** Aim **
Please extract each line of the listing below that contains the string "checkbox"; case counts.

** Excerpted records **
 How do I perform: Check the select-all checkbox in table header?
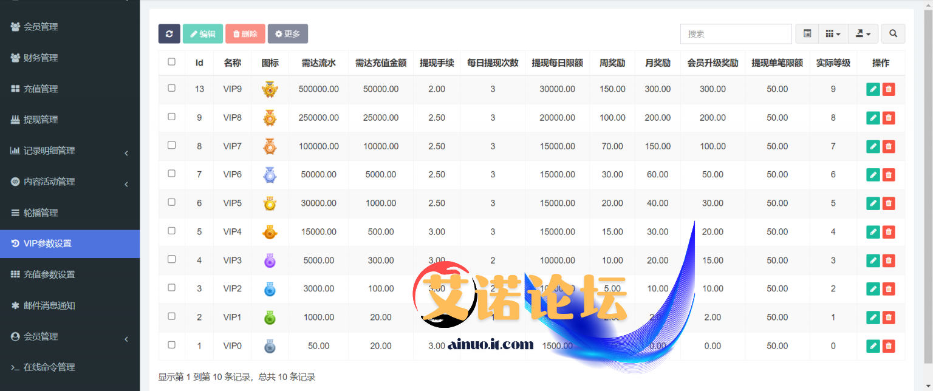pyautogui.click(x=171, y=62)
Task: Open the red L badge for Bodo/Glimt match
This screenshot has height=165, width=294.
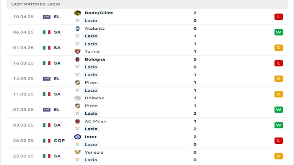Action: point(279,17)
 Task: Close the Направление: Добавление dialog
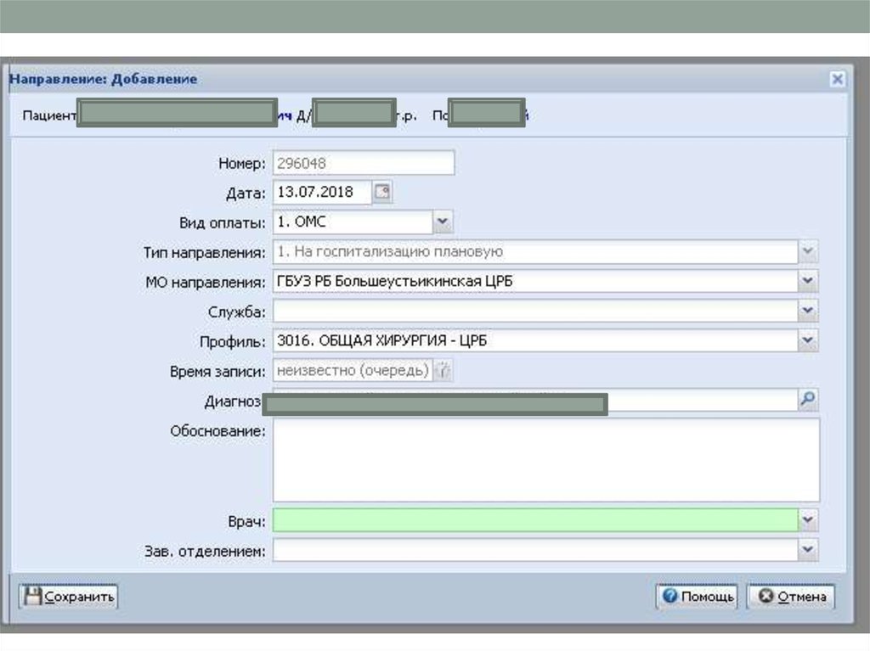click(x=837, y=79)
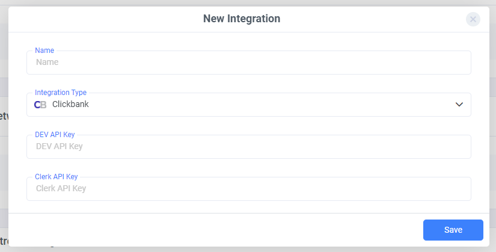Click the Integration Type field label
496x252 pixels.
pos(60,93)
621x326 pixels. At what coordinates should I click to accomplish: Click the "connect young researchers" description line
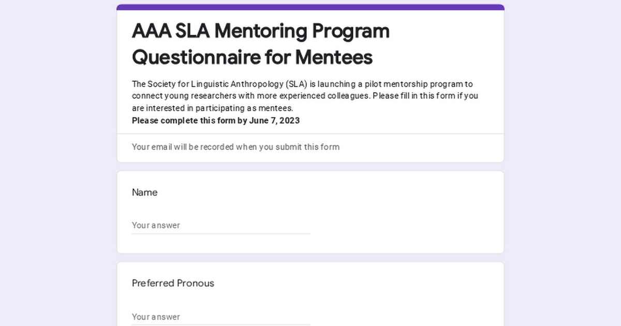coord(305,96)
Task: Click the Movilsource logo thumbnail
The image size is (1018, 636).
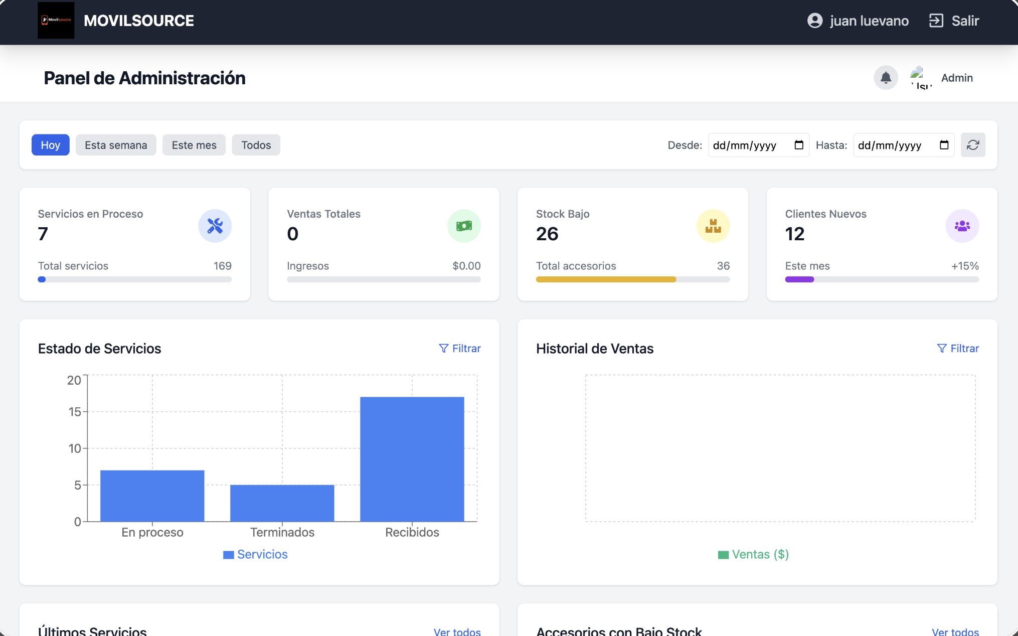Action: coord(56,21)
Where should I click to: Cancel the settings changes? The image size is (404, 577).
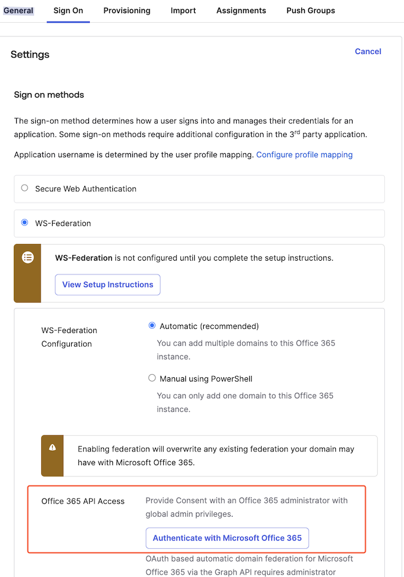coord(368,51)
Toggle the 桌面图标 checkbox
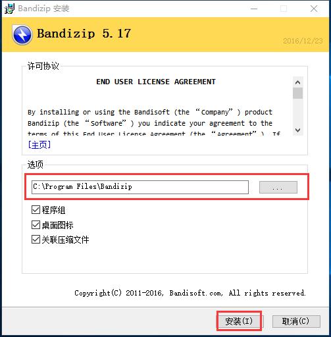This screenshot has height=337, width=331. [36, 225]
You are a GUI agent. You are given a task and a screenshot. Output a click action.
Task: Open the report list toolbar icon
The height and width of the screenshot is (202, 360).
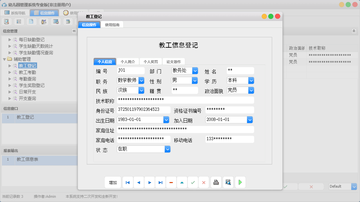click(x=19, y=21)
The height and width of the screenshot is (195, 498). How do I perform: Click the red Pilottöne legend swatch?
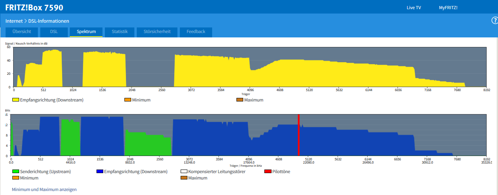click(268, 172)
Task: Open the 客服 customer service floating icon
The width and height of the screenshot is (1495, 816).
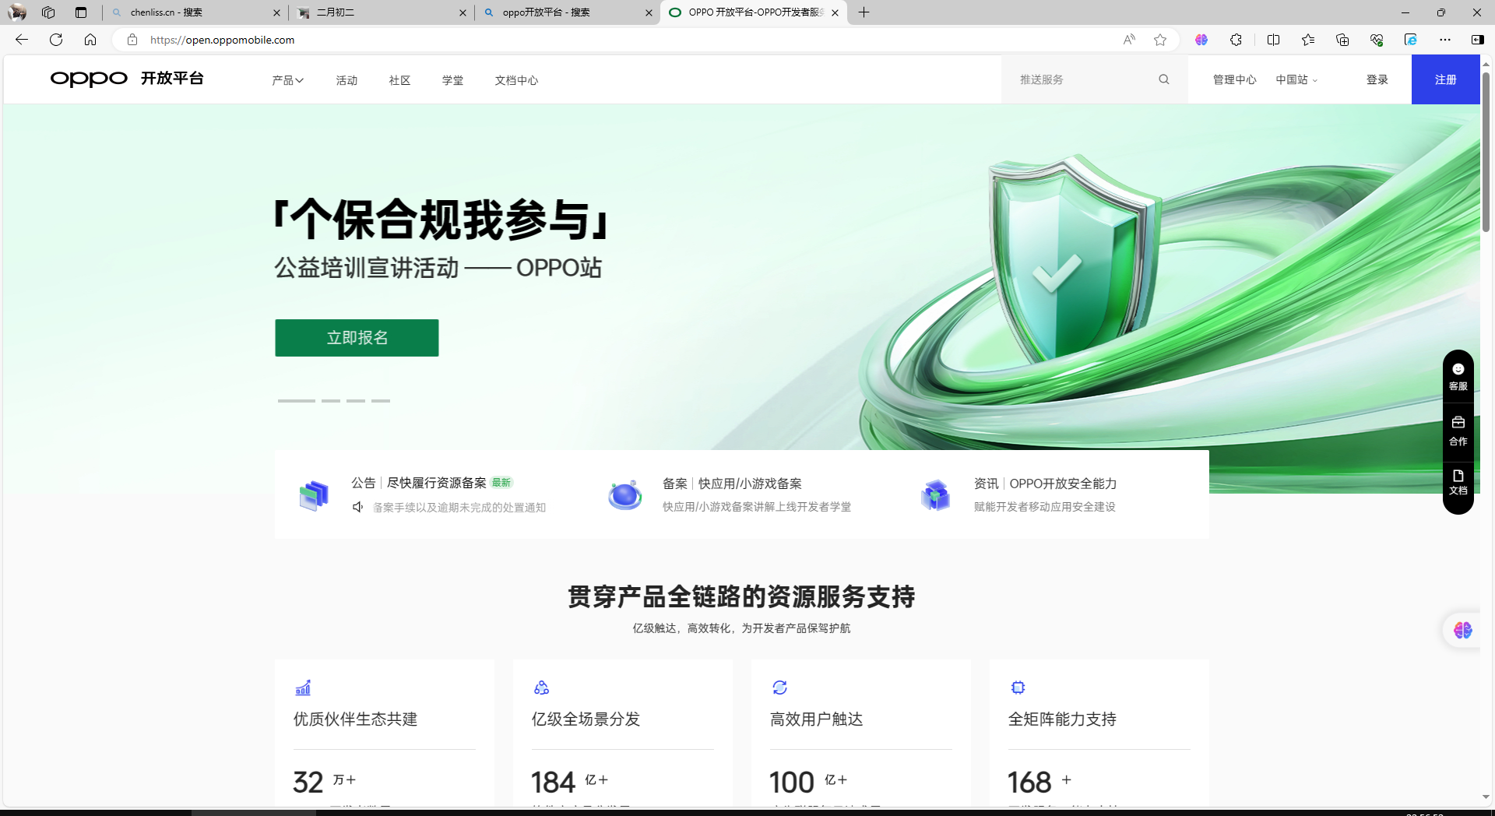Action: [x=1458, y=376]
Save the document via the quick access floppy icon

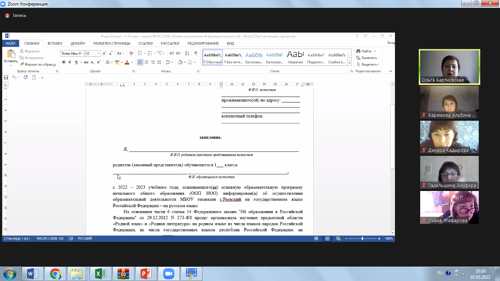tap(6, 78)
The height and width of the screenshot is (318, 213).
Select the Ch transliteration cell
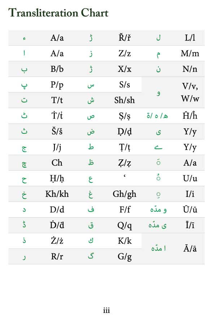pos(57,163)
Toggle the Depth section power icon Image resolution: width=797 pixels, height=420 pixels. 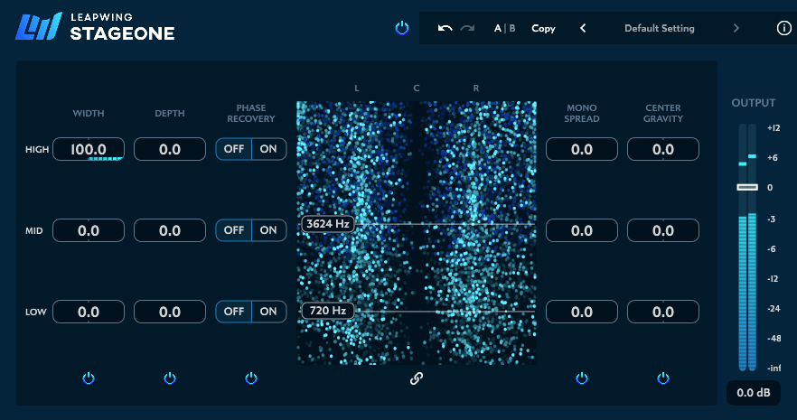click(x=170, y=378)
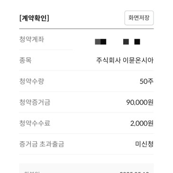This screenshot has width=173, height=173.
Task: Tap the 50주 quantity value
Action: click(146, 82)
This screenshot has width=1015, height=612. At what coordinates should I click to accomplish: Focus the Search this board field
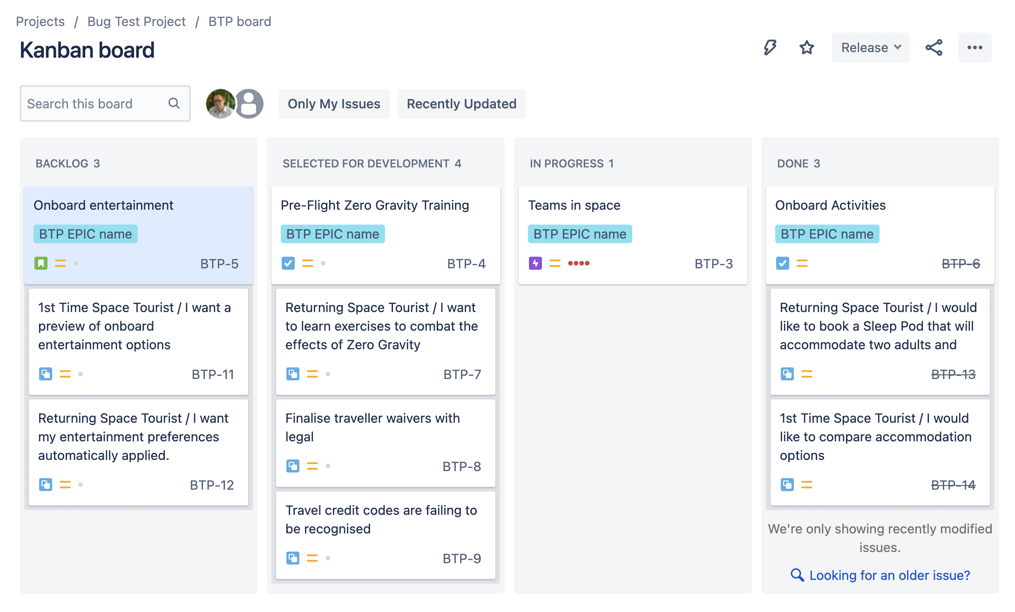(105, 103)
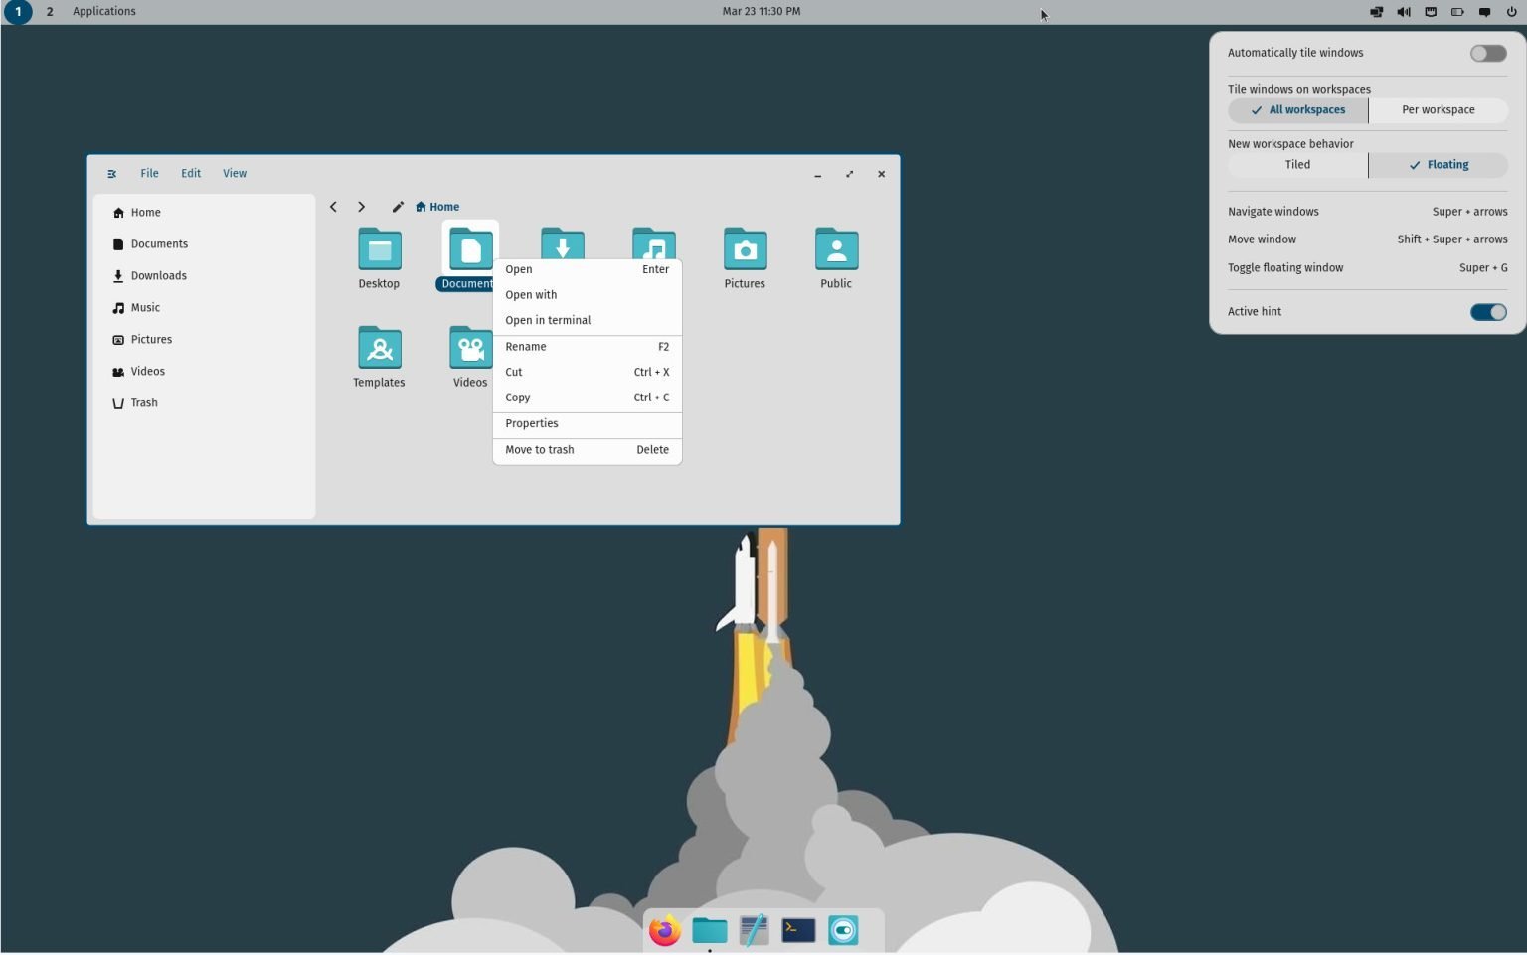Enable Automatically tile windows
1527x955 pixels.
coord(1487,52)
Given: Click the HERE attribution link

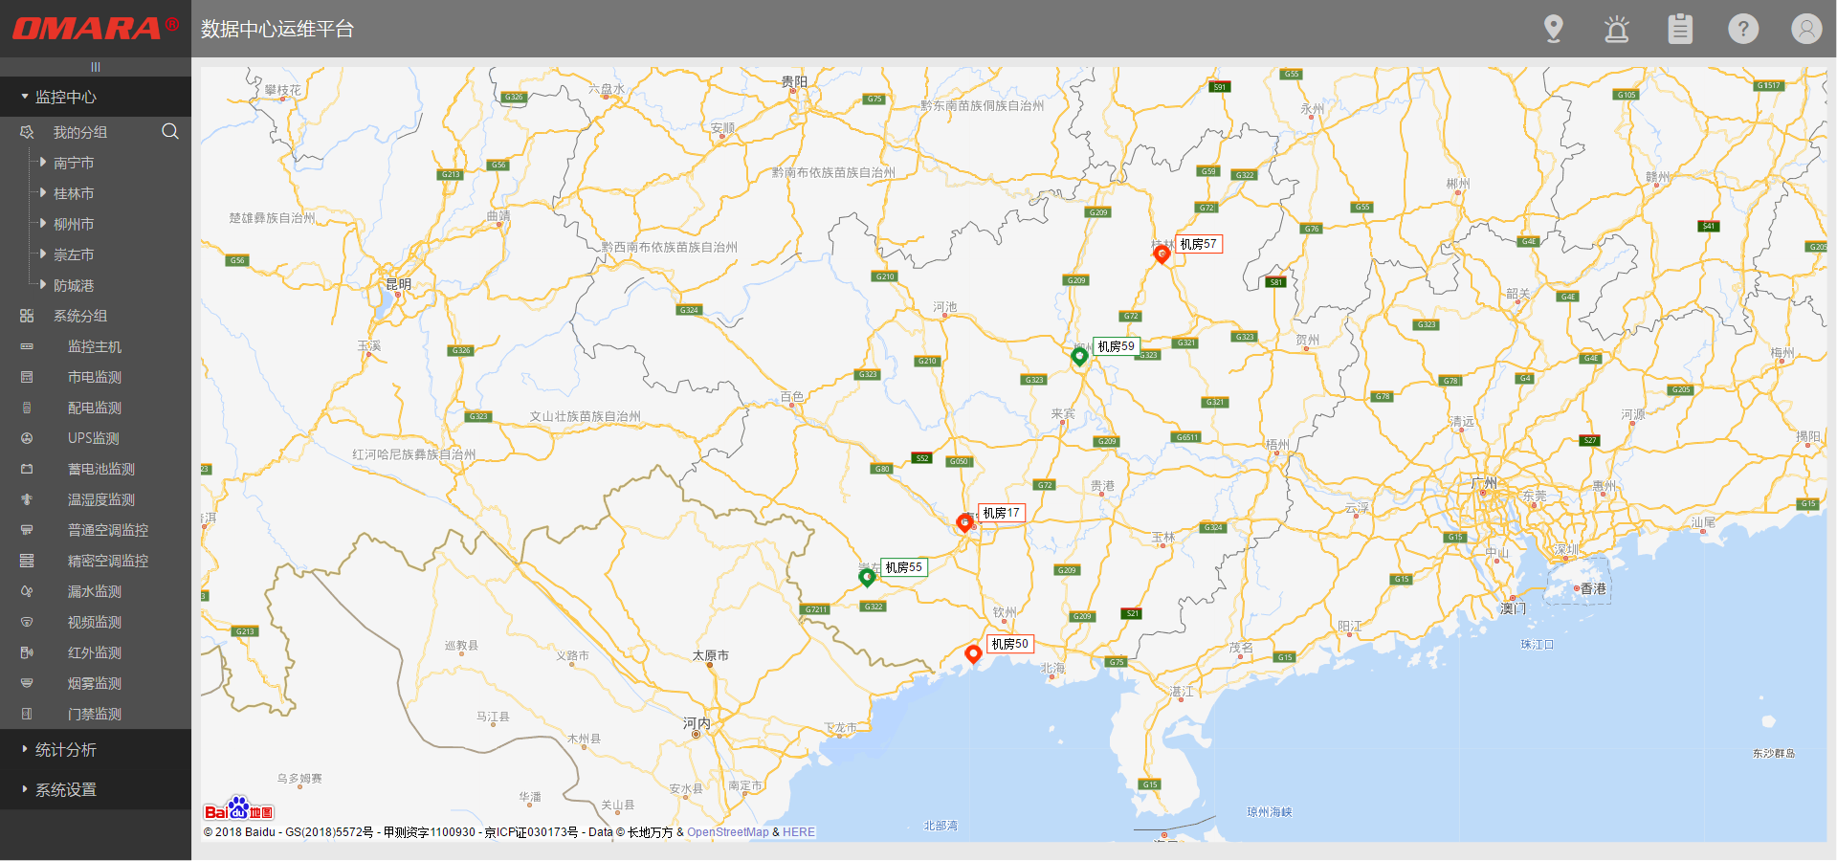Looking at the screenshot, I should 799,832.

** The reply **
 How do I perform: Check the select-all checkbox in table header?
Toggle the 桌面图标 checkbox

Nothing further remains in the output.